David Lanz is one of the Sensitive New Age Guys that Christine Lavin & John Gorka memorialized in their song S.N.A.G. (I joke; I actually love David Lanz). He's a major star of the Narada label (they can't all be on Windham Hill, you see). Cristofori's Dream topped the newly-created New Age/Adult Alternative chart for nearly half a year in 1988. For good reason: It's a gorgeous solo piano piece.

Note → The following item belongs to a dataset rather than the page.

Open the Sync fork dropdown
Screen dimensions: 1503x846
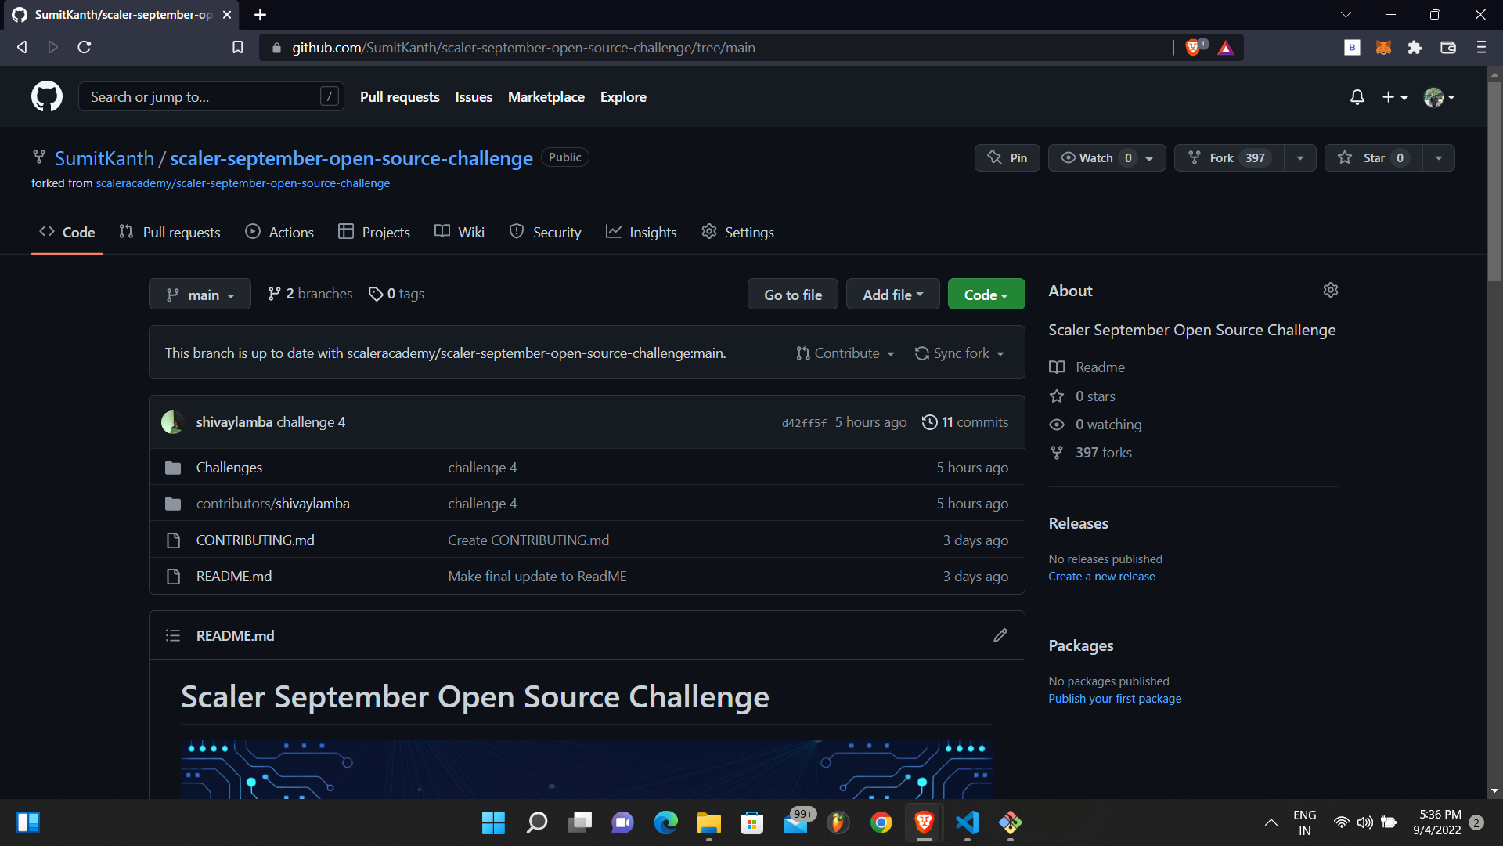960,353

To me, though, this song epitomizes a personal dream---to give my daughter the opportunity to study piano, something I wish I'd been able to do. We were fortunate to find the perfect teacher for her, a sweet, kind, and gifted woman who happened to adore the music of David Lanz. His music became a fixture during the students' recitals, and when, after years of scales and Suzuki pieces, my daughter gave her senior performance, this song was one of the highlights. I can admit now that even though this song clocks in at about 6 minutes, it seems like an hour when one is an anxious mom in the audience. She did a terrific job, though, and hearing this song now still brings back those wonderful memories.

Sleepsongs -> I Have A Dream: Sleep To Dream


Fiona Apple: Sleep To Dream

[purchase]

Bettye LaVette: Sleep To Dream

[purchase]

It's hard to find a better transitional song to get us from sleep to dream than Fiona Apple's half-chanted declaration of feminist self-reliance and confidence. Unless it's Bettye LaVette's incredibly soulful transformation of it, which brings an awesome grit and determination to what had been a poppy, almost petulant charter.

Though I'm sure the 18 year old Apple had a more singular foil in mind - a wanna-be lover, an anonymous misogynist - the way LaVette takes on the lyric, especially the repeated coda of "I've got my own hell to raise", universalizes the sentiment for me. In my mind, the slow, sultry, sparse jazz-funk beauty of LaVette's chosen setting, coupled with the woman's own backstory as a black artist who initially faded early and spent decades toiling in the shadows as a cult favorite, only to revive her career late in life thanks to the incredible all-covers album from which this song comes, allows the song to play out as a grander statement, letting us see it - if we choose - as a kind of response to King's I Have A Dream speech, accepting the ownership of the dream on behalf of all women, everywhere.